I know very little about parallel processing, but I have some comments.

  1. Is num_cpus descriptive? I would say CPU cores, so maybe num_cores. PyTorch uses num_workers. I'm not sure it's equivalent, though.

In TF (at least for what we're doing here) it is the number of scheduled cores that are used - so num_cores is likely better.

  1. Is it a good idea to use all of them by default? What about disabling multiprocessing by default and allowing the user to enable it by choosing >1 cores? Again, as a reference, in PyTorch, if num_workers is 0, multiprocessing will be disabled. Users have to explicitly define num_workers > 0. I haven't seen memory issues in the DGX (since February), but I think when 1 (or more!) users are training simultaneously using all cores, everything (even ls) is much slower. If users set e.g. 10 cores/GPU, I suspect things would run faster for everyone, and this is more likely to happen if users have to manually set up the multiprocessing settings.

It's definitely not a good standard - especially where most of us have been using deepreg (using shared systems), as it can lock things up if the machine has low cores / low RAM in general (as is the case with the PTs). In DeepReg, setting the available cores for the data loaders will not change the amount of multiprocessing, etc. that occurs by changing num_workers in model.fit(). These can be set independently.

Aside: The reason ls will be slower is due to RAM being over-allocated.

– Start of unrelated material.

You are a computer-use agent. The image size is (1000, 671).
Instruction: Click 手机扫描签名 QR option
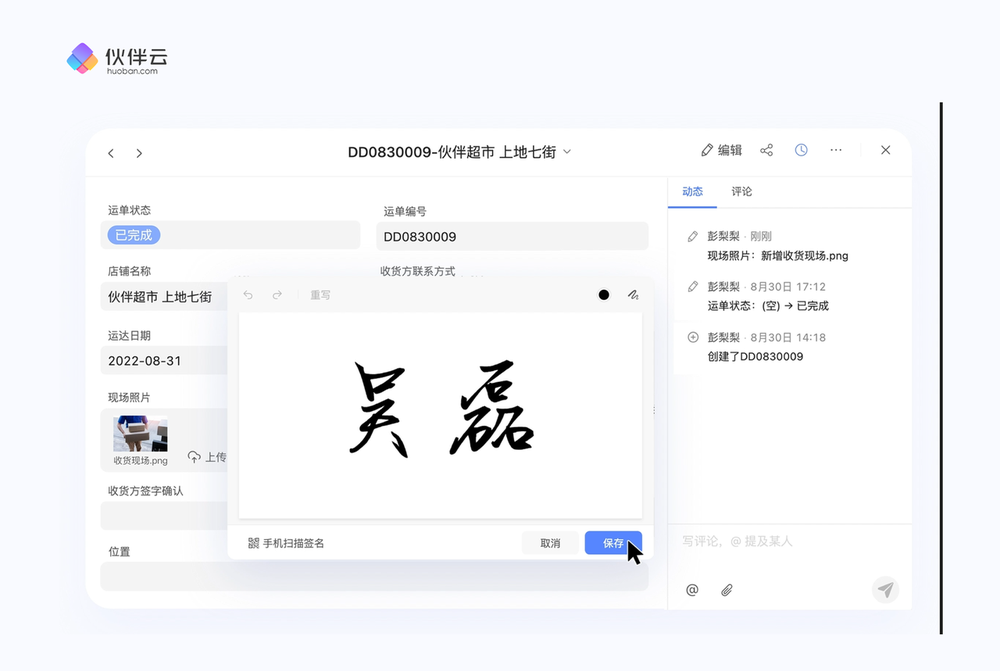click(286, 543)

Metadata for these commands is cached in RAM, so when that runs out, the OS has to pull things from disk.

fepegar commented 3 years ago

Thanks, @zacbaum.

Aside: The reason ls will be slower is due to RAM being over-allocated. Metadata for these commands is cached in RAM, so when that runs out, the OS has to pull things from disk.

Are you sure? I've noticed this when all cores are being 100% used, but there's a lot of RAM still available.

zacbaum commented 3 years ago

Are you sure? I've noticed this when all cores are being 100% used, but there's a lot of RAM still available.

Well if there's no RAM it will be, but it could also be compounded by lack of CPU - Entirely possible! And also likely if CPU util > 90% or so.

mathpluscode commented 3 years ago

@zacbaum @fepegar Hi, I've renamed the vars and changed the default behaviour :) please approve if it looks ok, thx!

mathpluscode commented 3 years ago

We need to be consistent throughout - things refer to parallel calls, CPUs, workers; to someone who has no idea what this means, this isn't helpful.

Can we add some more detail to the docs for this to also say why someone may use this? (e.g. shared resource and don't want to leverage all the resource ;))

I tried again :)

number elements to process asynchronously in parallel
during preprocessing, -1 means unlimited, heuristically it should be set to
the number of CPU cores available. AUTOTUNE=-1 means not limited.

@zacbaum see if it's clear to you know, if not plz propose one lol

mathpluscode commented 3 years ago

@zacbaum :0 I'm still waiting for approvals :)

fepegar commented 3 years ago

@mathpluscode By default, all CPU cores are used?

zacbaum commented 3 years ago

@zacbaum :0 I'm still waiting for approvals :)

@mathpluscode, I have left a few comments --

I (along with many others) was not working during the Easter break, and certainly not at 11:56pm on a Friday when you tagged me, so you'll have to forgive the wait...

mathpluscode commented 3 years ago

@mathpluscode By default, all CPU cores are used?

By default, CPU is limited to 1 at the very beginning with the definition of the environment variables. So the num_parallel_call will be limited by that.

I insist on not setting both to 1, as if the user does not want any limit, he/she has to modify two values. Now, you can limit the CPUs with one single value, as another one is bounded by the previous one.